In my nightmare, the terrorists physically lugged 100-pound bags of dry chemicals to the edge of a reservoir and dumped the contents into the water. It probably would have been easy to do back then, before terrorism got rolling and we started keeping a better eye on critical infrastructure. But today a lot of that surveillance is carried out by automated systems.
Automated systems like the one used to control and monitor chemical levels in a Pinellas County, Florida town’s water supply (Oldsmar, which coincidentally is a suburb of Tampa). Automated systems have made it possible for malicious hackers … terrorists … to mess with a city’s water supply remotely, from the safety of their mothers’ basements. In this case, by getting into a water treatment plant’s software and increasing the amount of sodium hydroxide (lye) in the water from 100 parts per million to 11,100 parts per million.

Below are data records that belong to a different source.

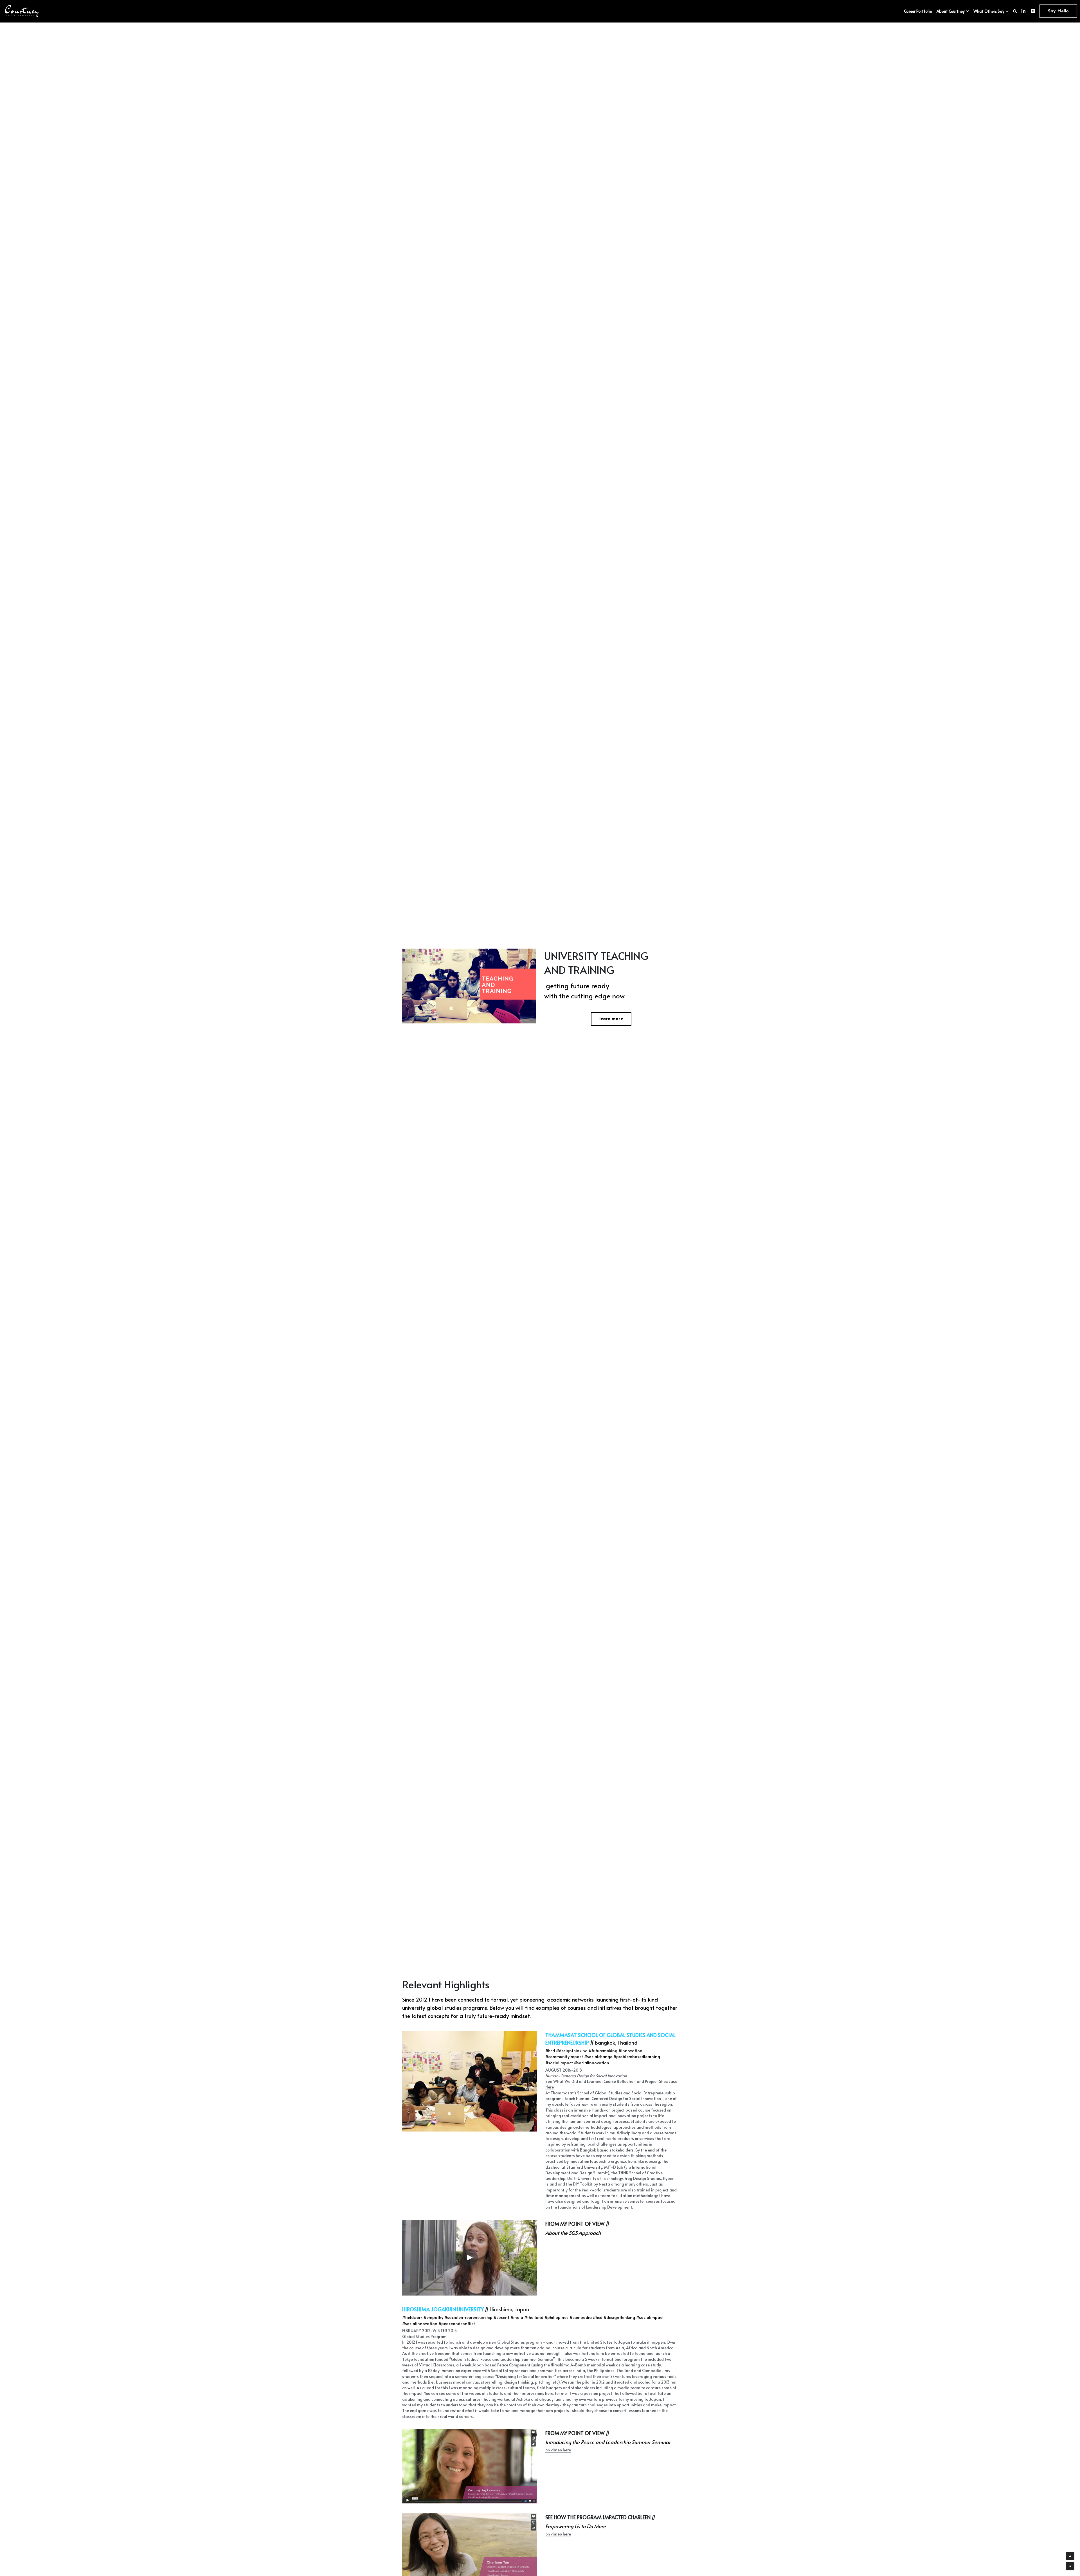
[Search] (1015, 11)
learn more (611, 1019)
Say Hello (1058, 11)
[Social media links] (1023, 11)
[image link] (22, 10)
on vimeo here (558, 2450)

Luckily a water department operator saw it happening on a computer monitor and immediately took control, reducing the levels back to 100 parts per million.
Had the terror-hackers (© me) succeeded, would that much lye in the water have poisoned the citizens of Oldsmar? “I’m not a chemist,” Pinellas County Sheriff Bob Gualtieri says. “But I can tell you what I do know is … if you put that amount of that substance into the drinking water, it’s not a good thing.”
Just ask the citizens of Flint, Michigan, whose drinking water has poisoned a generation of children. While that was a deliberate act by city and state authorities, I don’t think the mayor and governor meant to poison people, unlike the still-at-large actors who went after the water supply of Oldsmar, Florida … but either way, messing with drinking water is pretty goddamn personal.
Where am I going with all this? Not where you might think.
Remember the Pinellas County water department worker who saw the sodium hydroxide level being changed and immediately changed it back? Had he or she not been watching the monitors, this might have been another Flint. Or worse.
If there’s a better argument for continuing to hire humans … lots and lots of humans … to monitor automated processes, I can’t think of one. President Biden, are you listening? Jobs, a la FDR’s Depression-era WPA, need to be central to your infrastructure plan. We can’t do much about robots and automated systems taking jobs from humans … but if we’re smart we’ll rehire those same humans to keep an eye on the machines. And before you say it, no one needs to “learn to code” to read what’s happening on a computer display. Or even get a college degree.